By getting John Anderson on the ballot in New York state.

By helping John Anderson get on the Liberal party line on the New York ballot. New York has a very complicated, unusual ballot that has Liberal and Conservative party lines in addition to Democratic and Republican. And Stone maintains that it split the vote and delivered New York’s electoral votes to Reagan.

Do you think John Anderson knew this?

I have no idea. I wouldn’t speculate, but probably not. I don’t think Jill Stein was necessarily in on her role in splitting votes for Trump, I think she might have been a dupe. But I think this is the definition of string pulling. Useful idiots, although I have a slightly higher opinion of John Anderson than an idiot.
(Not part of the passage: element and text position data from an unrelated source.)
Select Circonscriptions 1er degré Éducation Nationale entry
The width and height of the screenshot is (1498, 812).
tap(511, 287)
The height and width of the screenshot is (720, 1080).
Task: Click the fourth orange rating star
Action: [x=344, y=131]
I am curious what your opinion of Michael Cohen is, because Trump seems to have thought that was going to be his guy, and he’s just a different animal.

Michael Cohen is a functionary. He’s not a principal player. He’s an outer borough kid who had some street connections and was a useful person. He has a low end law degree, and he’s a flunky.

But why would Trump want a flunky after he saw what someone like Roy Cohn could do?

Because there are no more Roy Cohns. He’s clearly still searching for one.

Which is the title of your movie.

And he was functioning before the presidency as his own Roy Cohn basically. And a Roy Cohn needs a flunky or two, and that’s what Michael Cohen is.

One thing I keep wondering about: If Roy Cohn circa 1975 sat down right here and we didn’t know anything about him, would we like him?

It’s possible. Many people who knew him, to my surprise, said that they liked him personally, because he could be charming. He was funny.

Ian Schrager and Steve Rubell from Studio 54 seemed to like hanging out with him. I get it, because they were also breaking the law and needed someone to help them with that.

Well, they had a power relationship with him. He was their fixer. In my estimation, Schrager was ambivalent about him, but he saw the dark side and there was a side to Cohn that he did like, and many other people do as well. And some surprising people who were known for their liberal politics, but were in the club of the worthy.

Similar with Trump’s old liberal friends…

Yeah. Exactly the same thing. What I would call the “media political money industrial complex” of the city found him irresistible. They supported him as a lovable scoundrel. He played that part to the hilt and New York will tolerate that. I mean, it’s a famous Reagan line to Lew Wasserman when he’s about to become president. And Wasserman says something to the effect of, “Ronnie, can you believe it? Going from Hollywood to the most powerful man in the world, an actor?” And President Reagan says, “I frankly don’t know how someone who isn’t an actor could do in this job.” Might’ve been the wisest thing he ever said.